» Text segment:
......

# Brood and Top Bar Super



## IBRed (May 14, 2009)

I have done a lot of reading, and have a few questions. 
1.	Some people are very careful as to the replacement of the brood bars, not disrupting anything. If this is so important, than it should be a bad thing to open the brood nest by inserting empty bars, and conversely it should not really matter if a bar gets put in turned around, or out of order. Is this correct, or have I missed something?
2.	I have built 4 Kenya TBHs, and have built a Tanzanian Top Bar Super to go on top. My question is, what is the best place to put the super. Over the 1 ½” bars or over the brood nest 1 ¼” bars.
3.	What is the best method of getting the bees to work the TBS, I have taken some of the bars and removed ¼” off of the sides of each leaving the ends solid and the middle open for travel up into the super. Will this work?


----------



## Stevedore (Jan 22, 2009)

It is my understanding that bees like the honey stores to be directly over the brood nest - especially in winter.

I have the same problem - one of my colonies is in a stack of Langs I modified with Kenyan inserts so that the top bars are perpindicular to the original frame orientation. I started the package in one box and did not put the bee passages in the top bars ahead of time. When I put the second box on I spread the four center brood bars apart slightly to create 3 slits for passage up into the "super". About a week later the bees were starting to build another comb in one of the slits. I removed it and decreased the width of the slits slightly. A week after that the bees had still not moved upstairs, but they were no longer trying to build comb in the slits. I thought about trying to insert new bars with 3/8-inch bee passages between brood bars, but was advised on another forum not to spread the brood bars this far apart, as the queen is reluctant to cross too large an open space. I have heard that some beekeepers will "checkerboard" the brood nest by placing one empty bar between two brood bars to expand the brood nest from the center. Two empty bars in the center of the brood may be too many. I think I'll just stick to the 3 slits and hopefully the bees will move up when they're out of bars in the bottom box.

......

» Information provided:
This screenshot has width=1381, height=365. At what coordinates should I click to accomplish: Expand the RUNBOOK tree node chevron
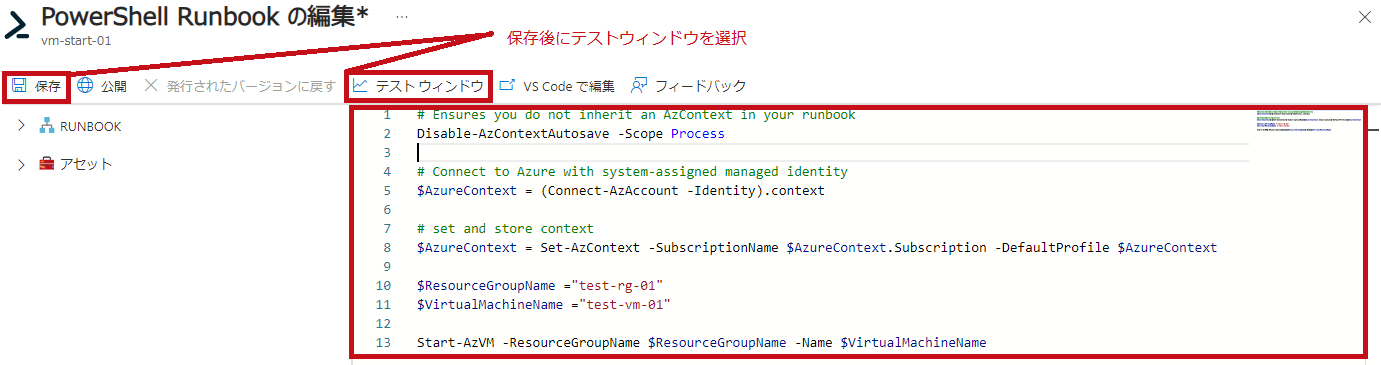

......

» Short task 1: Extract the passage of the top bar hive thread starting with "I have done" and going on through "Will this work?".
» Short task 2:
Answer these from the top bar hive thread:
(a) How many Kenya TBHs has IBRed built?
(b) How many slits did Stevedore create by spreading the center brood bars apart?
(c) What width of bee passages between brood bars did Stevedore consider inserting?

» Finished answer 1:
I have done a lot of reading, and have a few questions. 
1.	Some people are very careful as to the replacement of the brood bars, not disrupting anything. If this is so important, than it should be a bad thing to open the brood nest by inserting empty bars, and conversely it should not really matter if a bar gets put in turned around, or out of order. Is this correct, or have I missed something?
2.	I have built 4 Kenya TBHs, and have built a Tanzanian Top Bar Super to go on top. My question is, what is the best place to put the super. Over the 1 ½” bars or over the brood nest 1 ¼” bars.
3.	What is the best method of getting the bees to work the TBS, I have taken some of the bars and removed ¼” off of the sides of each leaving the ends solid and the middle open for travel up into the super. Will this work?

» Finished answer 2:
(a) 4
(b) 3
(c) 3/8-inch